Z raportu stanowego kontrolera Thomasa DiNapoliego wynika, że branża finansowa Nowego Jorku odradza się w szybszym tempie niż gospodarka narodowa. Największe banki ogłaszają zyski, a zatrudnienie nie spada tak drastycznie, jak zakładano wcześniej.



Główny rewident księgowy stanu Nowy Jork opublikował coroczny raport o stanie sektora finansowego. Dane są bardziej optymistyczne niż wcześniejsze prognozy. Do 30 września cztery największe firmy inwestycyjne ogłosiły zyski w łącznej kwocie 22,6 miliardów dolarów. Liczbę zwolnionych osób na Wall Street nadal liczy się w tysiącach, ale posadę straciło niecałe 35 000 osób, a nie 47 000, jak zakładano w czerwcu. Finansiści nie mogą także narzekać na wynagrodzenia - w ciągu pierwszych dziewięciu miesięcy 2009 roku sześć największych amerykańskich banków wypłaciło na ten cel 112 miliardów dolarów.

Z raportu wynika, że mogą się sprawdzić pogłoski o wyższych premiach na Wall Street. Jednak, zgodnie z zapowiedziami, mniejszych bonusów mają spodziewać się menadżerowie z Citigroup, Bank of America, AIG i czterech innych firm uratowanych dzięki pomocy amerykańskich władz.

Reklama

Kryzys przyniósł oczywiście mniejsze wpływy z podatków do stanowej kasy. Dwa lata temu podatki płacone przez sektor finansowy stanowiły 20 proc. ogółu, w roku rozliczeniowym kończącym się 31 marca 2009 r. było to 15 proc. Dane z 30 czerwca pokazują, że miasto Nowy Jork ściągnęło w ciągu roku z Wall Street prawie 2 miliardy dolarów podatków, co stanowi 40 proc. ogółu podatkowych przychodów.
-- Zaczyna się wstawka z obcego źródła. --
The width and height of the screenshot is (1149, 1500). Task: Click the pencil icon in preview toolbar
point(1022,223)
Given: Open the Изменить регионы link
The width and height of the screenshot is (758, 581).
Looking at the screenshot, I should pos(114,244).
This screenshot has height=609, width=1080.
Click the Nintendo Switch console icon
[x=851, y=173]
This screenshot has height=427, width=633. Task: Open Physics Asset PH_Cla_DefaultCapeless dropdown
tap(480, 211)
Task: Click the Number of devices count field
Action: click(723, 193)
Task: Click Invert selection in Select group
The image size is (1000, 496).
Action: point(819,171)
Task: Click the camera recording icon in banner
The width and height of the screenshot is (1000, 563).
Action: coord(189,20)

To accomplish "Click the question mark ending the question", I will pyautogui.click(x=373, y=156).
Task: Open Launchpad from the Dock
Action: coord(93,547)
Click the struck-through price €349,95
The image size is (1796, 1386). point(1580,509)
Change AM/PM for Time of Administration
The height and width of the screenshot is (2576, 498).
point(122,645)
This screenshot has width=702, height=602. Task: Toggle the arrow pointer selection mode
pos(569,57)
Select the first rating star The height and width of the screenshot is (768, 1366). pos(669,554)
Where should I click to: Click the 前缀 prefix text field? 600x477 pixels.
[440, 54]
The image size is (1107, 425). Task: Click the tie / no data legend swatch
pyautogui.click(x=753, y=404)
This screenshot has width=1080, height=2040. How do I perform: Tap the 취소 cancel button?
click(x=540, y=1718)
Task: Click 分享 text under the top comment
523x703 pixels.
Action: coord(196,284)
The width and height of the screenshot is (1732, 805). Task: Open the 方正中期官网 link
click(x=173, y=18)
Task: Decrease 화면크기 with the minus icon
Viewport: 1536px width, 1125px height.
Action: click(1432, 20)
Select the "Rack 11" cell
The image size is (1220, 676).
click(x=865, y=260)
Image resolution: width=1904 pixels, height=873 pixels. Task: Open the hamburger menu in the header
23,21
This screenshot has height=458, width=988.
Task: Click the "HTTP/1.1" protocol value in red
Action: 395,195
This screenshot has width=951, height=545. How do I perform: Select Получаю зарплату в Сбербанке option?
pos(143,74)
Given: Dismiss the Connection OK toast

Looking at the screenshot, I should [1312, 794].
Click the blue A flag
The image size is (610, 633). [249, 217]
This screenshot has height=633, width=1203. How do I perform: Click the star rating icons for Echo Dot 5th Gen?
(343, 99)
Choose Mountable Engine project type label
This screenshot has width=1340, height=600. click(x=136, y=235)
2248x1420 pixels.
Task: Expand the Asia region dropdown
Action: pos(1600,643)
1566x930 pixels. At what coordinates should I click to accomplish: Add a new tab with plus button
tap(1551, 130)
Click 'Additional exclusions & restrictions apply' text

Pomimo że stanowy kontroler nazywa Wall Street „finansowym motorem” Nowego Jorku, jest w tym miodzie łyżka dziegciu. Raport Thomasa DiNapoliego pokazuje, że chociaż najgorsze finansjera Nowego Jorku ma już za sobą, skutki kryzysu nadal będą odczuwalne. Rynkom ciężko powrócić do dawnej stabilności po niedawnych zawirowaniach. Nieoczekiwane straty, upadki i przejęcia wśród finansowych gigantów nadal kładą cień na krajobraz Wall Street.